It’s finally time. You’ve decided to try out gravel cycling. What a good day! Gravel cycling is a true adventure – whether you’re riding 10 miles or 100. It’s about exploration, slowing down to enjoy the views, stopping at the creek mid-ride for a dip in the cold water.
If you’ve gone for road or mountain bike rides before, you’ll have a general idea of what to expect – make sure everything on your bike works properly, bring water and snacks, have a flat kit. You know the drill.
If you’ve never been gravel riding, there are a few special things to take into consideration. Let’s go through them.
First, be sure to set up your bike to be comfortable for a bumpy ride. Recommended tire size falls between 38-45mm. This article breaks down how to choose the best tire size.
As gravel cycling is between road cycling and mountain biking, your gravel tire PSI will reflect that. The ideal PSI range for gravel riding is 15-50 PSI (although 50 can even be a bit high depending on the circumstances). If riding tightly packed, smooth gravel, a higher PSI is appropriate. If riding looser, chunky gravel, consider lowering your tire pressure.

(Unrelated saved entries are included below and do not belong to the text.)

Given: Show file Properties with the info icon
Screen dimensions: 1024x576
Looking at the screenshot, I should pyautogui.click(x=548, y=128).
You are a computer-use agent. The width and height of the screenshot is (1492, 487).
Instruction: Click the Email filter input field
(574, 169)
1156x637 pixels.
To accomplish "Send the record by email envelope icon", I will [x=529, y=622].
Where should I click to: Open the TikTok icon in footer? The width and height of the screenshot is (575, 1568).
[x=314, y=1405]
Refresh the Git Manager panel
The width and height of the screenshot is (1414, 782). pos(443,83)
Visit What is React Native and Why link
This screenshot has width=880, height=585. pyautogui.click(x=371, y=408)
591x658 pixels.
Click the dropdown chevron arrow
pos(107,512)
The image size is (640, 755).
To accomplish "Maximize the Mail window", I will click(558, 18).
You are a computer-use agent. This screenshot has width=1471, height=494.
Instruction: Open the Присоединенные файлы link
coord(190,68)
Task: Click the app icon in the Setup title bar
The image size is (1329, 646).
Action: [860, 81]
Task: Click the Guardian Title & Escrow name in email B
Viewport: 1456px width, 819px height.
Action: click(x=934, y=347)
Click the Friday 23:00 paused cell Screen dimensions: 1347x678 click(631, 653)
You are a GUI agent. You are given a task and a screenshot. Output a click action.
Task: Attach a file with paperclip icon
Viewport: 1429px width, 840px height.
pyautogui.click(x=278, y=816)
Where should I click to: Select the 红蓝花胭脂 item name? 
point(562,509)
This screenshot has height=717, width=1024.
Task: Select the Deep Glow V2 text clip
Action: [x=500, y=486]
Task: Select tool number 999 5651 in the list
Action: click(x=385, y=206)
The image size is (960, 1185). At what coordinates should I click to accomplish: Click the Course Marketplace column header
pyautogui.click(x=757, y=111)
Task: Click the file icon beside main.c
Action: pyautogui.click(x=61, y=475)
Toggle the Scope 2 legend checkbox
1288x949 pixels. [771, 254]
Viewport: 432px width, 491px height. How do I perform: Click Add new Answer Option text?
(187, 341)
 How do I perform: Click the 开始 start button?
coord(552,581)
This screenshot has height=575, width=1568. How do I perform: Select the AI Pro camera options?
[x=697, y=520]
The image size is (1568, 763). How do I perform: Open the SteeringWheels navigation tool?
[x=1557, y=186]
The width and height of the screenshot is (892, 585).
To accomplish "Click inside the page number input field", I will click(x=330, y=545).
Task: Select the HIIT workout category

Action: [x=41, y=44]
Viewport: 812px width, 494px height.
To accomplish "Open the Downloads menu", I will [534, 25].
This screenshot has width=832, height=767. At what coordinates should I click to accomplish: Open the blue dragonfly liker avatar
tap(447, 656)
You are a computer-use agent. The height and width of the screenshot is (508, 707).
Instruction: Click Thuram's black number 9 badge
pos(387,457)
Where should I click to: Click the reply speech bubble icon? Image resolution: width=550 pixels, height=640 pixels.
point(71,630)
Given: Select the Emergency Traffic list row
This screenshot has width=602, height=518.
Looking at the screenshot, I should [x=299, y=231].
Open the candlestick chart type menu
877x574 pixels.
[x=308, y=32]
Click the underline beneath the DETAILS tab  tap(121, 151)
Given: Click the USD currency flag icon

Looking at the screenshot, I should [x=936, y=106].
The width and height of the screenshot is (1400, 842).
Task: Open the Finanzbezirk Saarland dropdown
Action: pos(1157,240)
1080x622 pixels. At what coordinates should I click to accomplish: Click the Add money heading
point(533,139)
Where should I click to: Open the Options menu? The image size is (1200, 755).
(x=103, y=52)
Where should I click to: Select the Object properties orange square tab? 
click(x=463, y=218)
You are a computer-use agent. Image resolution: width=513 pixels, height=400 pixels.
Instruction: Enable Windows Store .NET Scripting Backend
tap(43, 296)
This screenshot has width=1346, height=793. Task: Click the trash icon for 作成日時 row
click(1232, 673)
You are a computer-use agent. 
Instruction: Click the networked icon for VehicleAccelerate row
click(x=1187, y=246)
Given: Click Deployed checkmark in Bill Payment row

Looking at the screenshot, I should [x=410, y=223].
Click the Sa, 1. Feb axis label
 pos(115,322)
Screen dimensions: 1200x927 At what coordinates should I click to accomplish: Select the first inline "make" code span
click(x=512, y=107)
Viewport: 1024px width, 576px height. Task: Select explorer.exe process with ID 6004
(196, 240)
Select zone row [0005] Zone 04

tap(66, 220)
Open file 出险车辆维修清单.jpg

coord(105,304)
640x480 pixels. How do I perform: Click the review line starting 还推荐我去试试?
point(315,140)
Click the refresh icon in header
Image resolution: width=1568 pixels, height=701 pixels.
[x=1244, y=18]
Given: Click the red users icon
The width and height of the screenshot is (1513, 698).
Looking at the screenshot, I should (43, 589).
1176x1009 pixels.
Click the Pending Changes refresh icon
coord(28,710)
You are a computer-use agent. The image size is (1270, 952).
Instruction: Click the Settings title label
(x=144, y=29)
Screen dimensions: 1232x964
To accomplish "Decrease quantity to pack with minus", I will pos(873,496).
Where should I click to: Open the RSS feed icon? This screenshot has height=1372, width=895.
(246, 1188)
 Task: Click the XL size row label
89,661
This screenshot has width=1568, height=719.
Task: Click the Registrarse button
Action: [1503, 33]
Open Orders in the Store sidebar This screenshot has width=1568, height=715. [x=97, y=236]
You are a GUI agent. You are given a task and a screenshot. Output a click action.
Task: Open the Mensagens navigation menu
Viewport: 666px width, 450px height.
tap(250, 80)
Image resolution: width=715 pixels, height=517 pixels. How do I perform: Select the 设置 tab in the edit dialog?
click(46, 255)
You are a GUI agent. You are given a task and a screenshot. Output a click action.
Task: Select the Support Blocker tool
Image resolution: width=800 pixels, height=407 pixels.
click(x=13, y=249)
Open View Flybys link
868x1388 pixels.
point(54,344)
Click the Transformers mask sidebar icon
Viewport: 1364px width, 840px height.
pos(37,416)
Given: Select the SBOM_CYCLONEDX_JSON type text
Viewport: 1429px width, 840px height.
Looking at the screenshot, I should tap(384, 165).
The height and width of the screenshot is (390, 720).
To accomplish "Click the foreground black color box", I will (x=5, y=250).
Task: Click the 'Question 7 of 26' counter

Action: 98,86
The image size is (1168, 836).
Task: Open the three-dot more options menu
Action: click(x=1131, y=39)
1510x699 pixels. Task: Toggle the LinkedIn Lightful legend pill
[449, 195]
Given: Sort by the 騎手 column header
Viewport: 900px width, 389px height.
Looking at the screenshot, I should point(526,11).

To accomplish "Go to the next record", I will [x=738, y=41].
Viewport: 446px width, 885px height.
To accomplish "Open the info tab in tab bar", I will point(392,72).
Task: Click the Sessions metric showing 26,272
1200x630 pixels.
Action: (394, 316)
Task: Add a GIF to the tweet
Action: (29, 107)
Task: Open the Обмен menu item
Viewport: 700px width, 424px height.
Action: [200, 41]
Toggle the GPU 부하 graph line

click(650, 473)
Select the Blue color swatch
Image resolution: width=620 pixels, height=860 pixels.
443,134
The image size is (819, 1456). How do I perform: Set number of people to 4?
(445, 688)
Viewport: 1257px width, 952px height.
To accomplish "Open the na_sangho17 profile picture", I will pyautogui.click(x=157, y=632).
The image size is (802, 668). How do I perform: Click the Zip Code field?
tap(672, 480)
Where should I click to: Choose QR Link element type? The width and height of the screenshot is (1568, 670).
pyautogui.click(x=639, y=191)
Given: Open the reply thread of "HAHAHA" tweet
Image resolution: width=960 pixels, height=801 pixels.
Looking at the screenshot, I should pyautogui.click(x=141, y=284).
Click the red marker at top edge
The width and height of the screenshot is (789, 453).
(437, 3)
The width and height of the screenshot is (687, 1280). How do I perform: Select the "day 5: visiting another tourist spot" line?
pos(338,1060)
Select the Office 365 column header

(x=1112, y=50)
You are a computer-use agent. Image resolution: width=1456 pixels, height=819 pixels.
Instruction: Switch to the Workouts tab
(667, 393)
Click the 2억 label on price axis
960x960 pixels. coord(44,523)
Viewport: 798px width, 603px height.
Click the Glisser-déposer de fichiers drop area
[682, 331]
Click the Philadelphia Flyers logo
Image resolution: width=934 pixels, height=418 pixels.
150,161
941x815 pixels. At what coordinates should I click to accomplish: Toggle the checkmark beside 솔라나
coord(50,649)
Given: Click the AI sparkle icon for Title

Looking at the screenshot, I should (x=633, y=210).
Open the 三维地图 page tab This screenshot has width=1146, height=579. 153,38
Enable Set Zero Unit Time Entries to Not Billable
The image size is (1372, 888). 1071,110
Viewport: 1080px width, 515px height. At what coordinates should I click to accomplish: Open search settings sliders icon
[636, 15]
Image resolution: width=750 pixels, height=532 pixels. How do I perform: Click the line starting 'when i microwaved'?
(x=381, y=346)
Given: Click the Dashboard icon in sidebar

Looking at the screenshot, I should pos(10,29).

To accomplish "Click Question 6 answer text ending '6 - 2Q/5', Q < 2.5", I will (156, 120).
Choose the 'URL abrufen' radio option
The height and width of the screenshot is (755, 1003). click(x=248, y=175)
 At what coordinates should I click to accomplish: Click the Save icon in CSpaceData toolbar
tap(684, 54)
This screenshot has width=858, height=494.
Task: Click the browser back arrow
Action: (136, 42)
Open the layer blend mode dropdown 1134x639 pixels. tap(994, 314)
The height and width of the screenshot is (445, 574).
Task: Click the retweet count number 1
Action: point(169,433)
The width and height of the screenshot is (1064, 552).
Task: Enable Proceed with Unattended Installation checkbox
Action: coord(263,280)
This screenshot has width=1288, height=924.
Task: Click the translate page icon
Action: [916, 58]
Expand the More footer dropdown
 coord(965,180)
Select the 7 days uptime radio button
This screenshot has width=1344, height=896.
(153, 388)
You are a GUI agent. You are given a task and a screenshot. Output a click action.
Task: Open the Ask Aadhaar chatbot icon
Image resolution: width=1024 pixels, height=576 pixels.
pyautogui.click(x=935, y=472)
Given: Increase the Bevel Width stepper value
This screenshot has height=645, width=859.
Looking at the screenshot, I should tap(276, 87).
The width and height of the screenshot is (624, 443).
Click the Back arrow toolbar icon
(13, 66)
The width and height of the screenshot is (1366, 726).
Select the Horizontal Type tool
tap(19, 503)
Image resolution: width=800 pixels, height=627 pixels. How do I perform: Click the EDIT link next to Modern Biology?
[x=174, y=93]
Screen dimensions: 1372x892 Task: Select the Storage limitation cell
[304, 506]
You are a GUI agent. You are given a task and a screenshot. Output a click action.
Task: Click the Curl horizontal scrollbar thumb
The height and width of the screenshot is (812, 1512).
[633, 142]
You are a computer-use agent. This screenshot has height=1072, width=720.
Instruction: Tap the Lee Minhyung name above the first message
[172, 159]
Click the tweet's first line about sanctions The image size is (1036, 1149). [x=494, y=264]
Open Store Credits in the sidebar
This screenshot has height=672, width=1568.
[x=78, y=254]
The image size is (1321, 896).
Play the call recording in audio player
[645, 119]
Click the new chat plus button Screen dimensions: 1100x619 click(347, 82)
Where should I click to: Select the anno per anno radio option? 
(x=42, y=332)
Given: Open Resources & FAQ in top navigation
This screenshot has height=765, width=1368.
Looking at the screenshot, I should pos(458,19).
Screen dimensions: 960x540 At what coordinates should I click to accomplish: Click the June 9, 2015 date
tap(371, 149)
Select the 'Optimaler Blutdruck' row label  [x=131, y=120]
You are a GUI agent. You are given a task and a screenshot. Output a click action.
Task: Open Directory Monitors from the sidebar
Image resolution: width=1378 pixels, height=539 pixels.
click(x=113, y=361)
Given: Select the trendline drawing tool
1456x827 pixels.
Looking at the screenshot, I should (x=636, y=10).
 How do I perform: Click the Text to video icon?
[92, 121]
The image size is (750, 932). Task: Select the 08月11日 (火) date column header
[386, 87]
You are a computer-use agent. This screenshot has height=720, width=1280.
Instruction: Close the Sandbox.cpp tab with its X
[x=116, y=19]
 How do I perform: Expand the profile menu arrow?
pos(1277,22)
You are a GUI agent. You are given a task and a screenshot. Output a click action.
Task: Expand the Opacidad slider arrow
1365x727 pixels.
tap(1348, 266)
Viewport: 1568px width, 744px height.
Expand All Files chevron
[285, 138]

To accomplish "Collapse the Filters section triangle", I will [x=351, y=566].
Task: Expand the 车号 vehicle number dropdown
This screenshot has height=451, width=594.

The beauty of gravel routes is they’ll take you to rural parts of town with not much to distract you. It’s just you, open dirt roads, and probably some cows. However, this means you might need to be more prepared than you think. On your gravel ride, be sure to have:
- Plenty of water and food (get a little extra hydration help with products like Skratch, Gu, or Nuun). Depending on the distance of your ride, consider taking multiple water bottles or even a hydration pack like a Camelbak.
- A cycling GPS computer or smartphone with a map. You can find or create a route on Strava and transfer it to your computer like a Wahoo or Garmin.
- Flat kit and bike repair supplies (spare tube and/or a plug kit, CO2 cartridge and adapter, tire levers, extra sealant, multi-tool, chain tool)
- Layers: if you’re riding early in the morning and wear a wind vest or arm warmers, have a place to store them once you warm up. If you’re riding later in the evening, you might want to pack a wind vest or another extra light layer for a bit of warmth once the sun goes down.
- Lights: There’s no such thing as being too prepared. Having a set of front and rear lights come in handy if you end up being out later than expected – or for extra safety during the day to help drivers spot you down the road.
There’s a good chance that you’ll have to ride on the road for at least a short bit of your gravel route. It’s a good idea to brush up on the rules of riding on the road such as:
- Always ride on the right side of the road with the flow of vehicular traffic
- Vehicles are required to give at least 3 feet of space when passing a bicycle
- Use hand signals to communicate turns
- In Arkansas, cyclists may treat a stop sign as a yield and a stop light as a stop sign (if there’s no oncoming traffic while you’re at a red light, you may proceed through the intersection on a red light)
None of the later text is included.